*PROBLEM DESCRIPTION:* Reproduce the material from its start through the line containing "pyautogui.click(x=793, y=132)", swapping "sidebar" for "side panel" and keeping everything else the same.

*RECORDS TO USE:*
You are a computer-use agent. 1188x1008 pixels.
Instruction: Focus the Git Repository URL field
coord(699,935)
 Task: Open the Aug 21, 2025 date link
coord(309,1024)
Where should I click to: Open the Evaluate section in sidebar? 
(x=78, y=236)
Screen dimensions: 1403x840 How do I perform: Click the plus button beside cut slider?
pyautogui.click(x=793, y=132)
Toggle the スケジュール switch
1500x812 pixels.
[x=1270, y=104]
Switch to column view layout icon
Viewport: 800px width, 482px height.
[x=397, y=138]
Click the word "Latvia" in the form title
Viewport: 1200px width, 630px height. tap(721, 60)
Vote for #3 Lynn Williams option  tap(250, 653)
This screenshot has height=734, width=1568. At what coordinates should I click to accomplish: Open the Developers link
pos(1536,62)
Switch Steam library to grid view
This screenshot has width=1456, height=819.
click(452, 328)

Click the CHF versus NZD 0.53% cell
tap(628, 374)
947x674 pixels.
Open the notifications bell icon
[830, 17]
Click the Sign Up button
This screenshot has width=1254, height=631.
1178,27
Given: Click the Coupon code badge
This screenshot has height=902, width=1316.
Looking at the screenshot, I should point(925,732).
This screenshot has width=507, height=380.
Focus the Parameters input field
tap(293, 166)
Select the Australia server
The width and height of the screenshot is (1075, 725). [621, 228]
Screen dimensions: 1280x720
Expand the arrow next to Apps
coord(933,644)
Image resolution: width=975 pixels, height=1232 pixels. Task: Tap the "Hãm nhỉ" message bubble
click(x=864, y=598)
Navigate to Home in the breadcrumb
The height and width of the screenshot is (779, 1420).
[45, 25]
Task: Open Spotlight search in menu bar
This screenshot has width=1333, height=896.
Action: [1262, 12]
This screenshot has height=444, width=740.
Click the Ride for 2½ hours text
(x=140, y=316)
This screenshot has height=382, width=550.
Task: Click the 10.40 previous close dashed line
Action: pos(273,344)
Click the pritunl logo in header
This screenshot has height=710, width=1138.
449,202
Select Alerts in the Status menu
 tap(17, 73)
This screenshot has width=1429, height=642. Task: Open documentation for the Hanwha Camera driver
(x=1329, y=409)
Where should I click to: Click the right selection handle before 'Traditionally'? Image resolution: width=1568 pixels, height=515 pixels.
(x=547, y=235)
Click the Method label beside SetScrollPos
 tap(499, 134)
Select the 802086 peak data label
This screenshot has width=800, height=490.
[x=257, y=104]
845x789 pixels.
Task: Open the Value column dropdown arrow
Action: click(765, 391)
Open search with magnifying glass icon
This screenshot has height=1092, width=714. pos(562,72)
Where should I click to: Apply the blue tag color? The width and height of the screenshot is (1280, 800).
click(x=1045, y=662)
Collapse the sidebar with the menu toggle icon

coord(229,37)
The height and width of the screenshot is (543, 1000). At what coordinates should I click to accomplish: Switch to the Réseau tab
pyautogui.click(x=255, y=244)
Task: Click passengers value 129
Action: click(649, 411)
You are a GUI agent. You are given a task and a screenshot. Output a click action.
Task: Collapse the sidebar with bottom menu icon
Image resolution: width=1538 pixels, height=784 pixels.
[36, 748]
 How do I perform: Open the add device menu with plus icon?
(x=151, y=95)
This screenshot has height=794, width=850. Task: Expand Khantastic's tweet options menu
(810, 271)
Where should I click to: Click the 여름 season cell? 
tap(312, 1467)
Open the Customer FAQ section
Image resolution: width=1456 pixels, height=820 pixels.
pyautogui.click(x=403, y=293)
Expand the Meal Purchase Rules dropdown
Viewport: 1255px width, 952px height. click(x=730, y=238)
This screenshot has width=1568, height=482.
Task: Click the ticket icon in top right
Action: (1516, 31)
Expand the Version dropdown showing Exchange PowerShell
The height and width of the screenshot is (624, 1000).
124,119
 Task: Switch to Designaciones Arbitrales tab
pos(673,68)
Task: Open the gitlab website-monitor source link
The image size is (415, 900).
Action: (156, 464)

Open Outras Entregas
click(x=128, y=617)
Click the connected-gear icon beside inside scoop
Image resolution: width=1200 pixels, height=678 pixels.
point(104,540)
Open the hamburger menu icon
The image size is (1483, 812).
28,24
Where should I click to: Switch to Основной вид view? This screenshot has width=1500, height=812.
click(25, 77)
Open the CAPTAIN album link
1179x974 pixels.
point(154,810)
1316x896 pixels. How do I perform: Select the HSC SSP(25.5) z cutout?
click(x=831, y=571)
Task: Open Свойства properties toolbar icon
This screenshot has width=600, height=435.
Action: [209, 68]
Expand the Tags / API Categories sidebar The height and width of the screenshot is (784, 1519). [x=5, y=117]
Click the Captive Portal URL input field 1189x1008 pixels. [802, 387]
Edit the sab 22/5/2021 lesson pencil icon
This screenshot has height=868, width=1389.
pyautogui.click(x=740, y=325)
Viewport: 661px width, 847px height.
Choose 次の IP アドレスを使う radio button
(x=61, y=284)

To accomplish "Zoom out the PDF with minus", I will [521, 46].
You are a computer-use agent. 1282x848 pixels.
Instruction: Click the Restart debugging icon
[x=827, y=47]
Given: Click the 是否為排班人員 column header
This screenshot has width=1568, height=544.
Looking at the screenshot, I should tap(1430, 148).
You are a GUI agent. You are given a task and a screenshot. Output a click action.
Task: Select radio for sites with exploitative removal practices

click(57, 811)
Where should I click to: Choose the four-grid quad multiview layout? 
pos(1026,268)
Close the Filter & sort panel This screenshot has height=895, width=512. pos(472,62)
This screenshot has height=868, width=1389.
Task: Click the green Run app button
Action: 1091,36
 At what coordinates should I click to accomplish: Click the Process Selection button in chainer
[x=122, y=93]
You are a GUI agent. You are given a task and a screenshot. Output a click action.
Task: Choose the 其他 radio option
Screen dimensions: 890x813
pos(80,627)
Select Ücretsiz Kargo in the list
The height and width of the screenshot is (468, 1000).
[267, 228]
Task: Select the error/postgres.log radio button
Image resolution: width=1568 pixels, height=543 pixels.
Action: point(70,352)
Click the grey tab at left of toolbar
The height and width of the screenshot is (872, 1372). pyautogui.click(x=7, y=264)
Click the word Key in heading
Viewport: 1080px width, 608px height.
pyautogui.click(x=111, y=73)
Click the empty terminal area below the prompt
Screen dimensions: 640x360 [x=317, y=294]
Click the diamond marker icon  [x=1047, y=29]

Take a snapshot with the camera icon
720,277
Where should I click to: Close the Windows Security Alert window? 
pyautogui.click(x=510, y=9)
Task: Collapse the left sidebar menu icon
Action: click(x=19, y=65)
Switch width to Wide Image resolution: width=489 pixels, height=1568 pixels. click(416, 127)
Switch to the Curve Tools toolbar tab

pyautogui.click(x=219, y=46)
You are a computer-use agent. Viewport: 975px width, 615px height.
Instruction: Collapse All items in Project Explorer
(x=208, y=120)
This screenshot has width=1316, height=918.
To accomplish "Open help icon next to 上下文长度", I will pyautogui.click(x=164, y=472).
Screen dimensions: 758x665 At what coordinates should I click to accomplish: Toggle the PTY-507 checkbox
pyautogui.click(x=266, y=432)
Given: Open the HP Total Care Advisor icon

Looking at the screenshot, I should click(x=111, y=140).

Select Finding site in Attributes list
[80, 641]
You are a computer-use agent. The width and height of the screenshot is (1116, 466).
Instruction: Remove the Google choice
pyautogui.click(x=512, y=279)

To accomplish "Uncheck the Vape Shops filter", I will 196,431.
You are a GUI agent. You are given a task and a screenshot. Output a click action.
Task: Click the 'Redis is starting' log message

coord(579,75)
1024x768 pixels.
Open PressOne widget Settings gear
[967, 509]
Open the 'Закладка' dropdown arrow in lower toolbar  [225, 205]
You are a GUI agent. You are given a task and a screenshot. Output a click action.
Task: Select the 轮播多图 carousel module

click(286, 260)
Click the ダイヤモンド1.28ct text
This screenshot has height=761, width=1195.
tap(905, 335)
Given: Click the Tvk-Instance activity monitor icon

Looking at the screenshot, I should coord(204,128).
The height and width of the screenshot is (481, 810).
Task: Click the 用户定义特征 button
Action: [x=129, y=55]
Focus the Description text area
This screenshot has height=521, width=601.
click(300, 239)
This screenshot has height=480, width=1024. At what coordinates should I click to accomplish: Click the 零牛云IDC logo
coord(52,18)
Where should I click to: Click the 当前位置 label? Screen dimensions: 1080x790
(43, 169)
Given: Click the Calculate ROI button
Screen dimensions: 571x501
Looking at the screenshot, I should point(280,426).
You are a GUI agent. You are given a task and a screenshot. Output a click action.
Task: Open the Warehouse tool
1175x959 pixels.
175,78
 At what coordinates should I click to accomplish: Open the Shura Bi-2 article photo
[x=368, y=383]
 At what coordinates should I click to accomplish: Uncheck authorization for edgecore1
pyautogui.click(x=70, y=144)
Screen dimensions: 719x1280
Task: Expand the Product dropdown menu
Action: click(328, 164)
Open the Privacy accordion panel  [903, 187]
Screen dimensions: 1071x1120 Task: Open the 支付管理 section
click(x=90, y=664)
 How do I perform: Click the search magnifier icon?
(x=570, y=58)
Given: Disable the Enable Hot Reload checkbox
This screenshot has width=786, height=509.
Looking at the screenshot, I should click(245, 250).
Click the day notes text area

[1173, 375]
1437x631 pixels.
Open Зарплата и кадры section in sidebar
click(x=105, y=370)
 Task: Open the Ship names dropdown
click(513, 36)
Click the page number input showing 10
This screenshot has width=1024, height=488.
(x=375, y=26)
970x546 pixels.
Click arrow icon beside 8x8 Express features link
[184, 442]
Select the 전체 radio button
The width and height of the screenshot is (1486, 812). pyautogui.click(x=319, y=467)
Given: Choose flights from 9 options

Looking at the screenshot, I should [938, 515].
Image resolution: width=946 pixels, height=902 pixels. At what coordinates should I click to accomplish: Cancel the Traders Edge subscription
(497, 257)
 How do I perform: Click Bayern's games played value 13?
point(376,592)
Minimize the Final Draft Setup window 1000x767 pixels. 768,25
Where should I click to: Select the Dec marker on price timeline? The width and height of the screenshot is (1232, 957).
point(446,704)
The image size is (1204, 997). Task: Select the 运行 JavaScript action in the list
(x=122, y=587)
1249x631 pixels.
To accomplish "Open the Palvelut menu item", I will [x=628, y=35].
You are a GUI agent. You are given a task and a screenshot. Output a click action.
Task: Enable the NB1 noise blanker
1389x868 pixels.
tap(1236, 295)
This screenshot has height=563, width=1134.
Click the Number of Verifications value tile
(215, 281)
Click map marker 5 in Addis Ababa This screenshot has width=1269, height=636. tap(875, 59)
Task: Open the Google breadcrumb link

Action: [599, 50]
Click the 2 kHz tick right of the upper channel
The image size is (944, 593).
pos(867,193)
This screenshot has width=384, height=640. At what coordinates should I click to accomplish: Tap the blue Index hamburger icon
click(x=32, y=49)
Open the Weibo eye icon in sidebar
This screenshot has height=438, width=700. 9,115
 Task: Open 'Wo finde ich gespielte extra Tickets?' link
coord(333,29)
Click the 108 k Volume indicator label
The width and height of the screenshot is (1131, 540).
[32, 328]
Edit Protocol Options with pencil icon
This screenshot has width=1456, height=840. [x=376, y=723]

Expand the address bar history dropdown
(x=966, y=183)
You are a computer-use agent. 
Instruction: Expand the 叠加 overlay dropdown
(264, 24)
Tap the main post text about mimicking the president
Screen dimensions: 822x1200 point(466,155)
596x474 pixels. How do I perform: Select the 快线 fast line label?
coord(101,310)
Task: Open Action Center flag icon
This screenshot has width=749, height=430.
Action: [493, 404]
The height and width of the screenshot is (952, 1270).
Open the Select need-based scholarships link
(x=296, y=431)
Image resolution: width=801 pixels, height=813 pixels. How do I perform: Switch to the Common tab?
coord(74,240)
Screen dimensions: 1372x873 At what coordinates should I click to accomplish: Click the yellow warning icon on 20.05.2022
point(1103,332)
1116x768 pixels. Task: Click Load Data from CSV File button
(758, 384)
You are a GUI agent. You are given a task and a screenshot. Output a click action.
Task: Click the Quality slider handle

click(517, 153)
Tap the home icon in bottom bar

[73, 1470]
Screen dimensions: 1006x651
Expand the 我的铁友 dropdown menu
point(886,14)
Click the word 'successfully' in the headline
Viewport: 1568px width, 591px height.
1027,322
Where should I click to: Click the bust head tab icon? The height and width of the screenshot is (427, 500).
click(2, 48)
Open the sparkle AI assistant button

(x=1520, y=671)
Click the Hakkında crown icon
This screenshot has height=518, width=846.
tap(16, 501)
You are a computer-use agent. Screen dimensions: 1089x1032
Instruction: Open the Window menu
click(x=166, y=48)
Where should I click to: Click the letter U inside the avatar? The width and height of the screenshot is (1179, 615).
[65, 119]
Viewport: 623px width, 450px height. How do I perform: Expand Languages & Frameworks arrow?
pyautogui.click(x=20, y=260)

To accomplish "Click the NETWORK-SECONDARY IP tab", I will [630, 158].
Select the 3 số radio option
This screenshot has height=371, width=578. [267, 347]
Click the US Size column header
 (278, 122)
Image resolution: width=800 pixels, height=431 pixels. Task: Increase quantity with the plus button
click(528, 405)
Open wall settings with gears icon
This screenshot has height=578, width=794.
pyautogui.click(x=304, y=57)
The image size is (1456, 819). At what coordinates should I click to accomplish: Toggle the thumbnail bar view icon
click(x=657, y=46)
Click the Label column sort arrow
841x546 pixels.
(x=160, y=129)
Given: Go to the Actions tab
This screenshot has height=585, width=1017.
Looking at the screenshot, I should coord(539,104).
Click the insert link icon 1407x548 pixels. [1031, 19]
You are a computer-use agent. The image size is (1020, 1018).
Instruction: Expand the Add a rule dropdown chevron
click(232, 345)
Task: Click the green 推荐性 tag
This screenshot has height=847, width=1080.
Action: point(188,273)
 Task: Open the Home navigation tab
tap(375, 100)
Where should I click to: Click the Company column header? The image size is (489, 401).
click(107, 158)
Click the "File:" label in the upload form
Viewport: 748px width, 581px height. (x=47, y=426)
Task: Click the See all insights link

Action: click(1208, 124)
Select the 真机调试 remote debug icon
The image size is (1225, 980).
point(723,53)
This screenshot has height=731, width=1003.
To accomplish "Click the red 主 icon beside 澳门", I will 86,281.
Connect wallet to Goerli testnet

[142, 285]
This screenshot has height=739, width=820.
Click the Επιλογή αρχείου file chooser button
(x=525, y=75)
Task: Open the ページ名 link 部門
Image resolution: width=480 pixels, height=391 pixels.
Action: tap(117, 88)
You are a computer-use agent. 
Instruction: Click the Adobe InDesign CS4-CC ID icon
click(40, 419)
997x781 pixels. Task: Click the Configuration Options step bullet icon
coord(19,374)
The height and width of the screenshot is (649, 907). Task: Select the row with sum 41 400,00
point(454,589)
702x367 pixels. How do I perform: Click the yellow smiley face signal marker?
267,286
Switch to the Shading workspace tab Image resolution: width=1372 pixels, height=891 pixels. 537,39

*WRITTEN REPLY:*
You are a computer-use agent. 1188x1008 pixels.
Instruction: Focus the Git Repository URL field
coord(699,935)
 Task: Open the Aug 21, 2025 date link
coord(309,1024)
Where should I click to: Open the Evaluate section in side panel? 
(x=78, y=236)
Screen dimensions: 1403x840 How do I perform: Click the plus button beside cut slider?
pyautogui.click(x=793, y=132)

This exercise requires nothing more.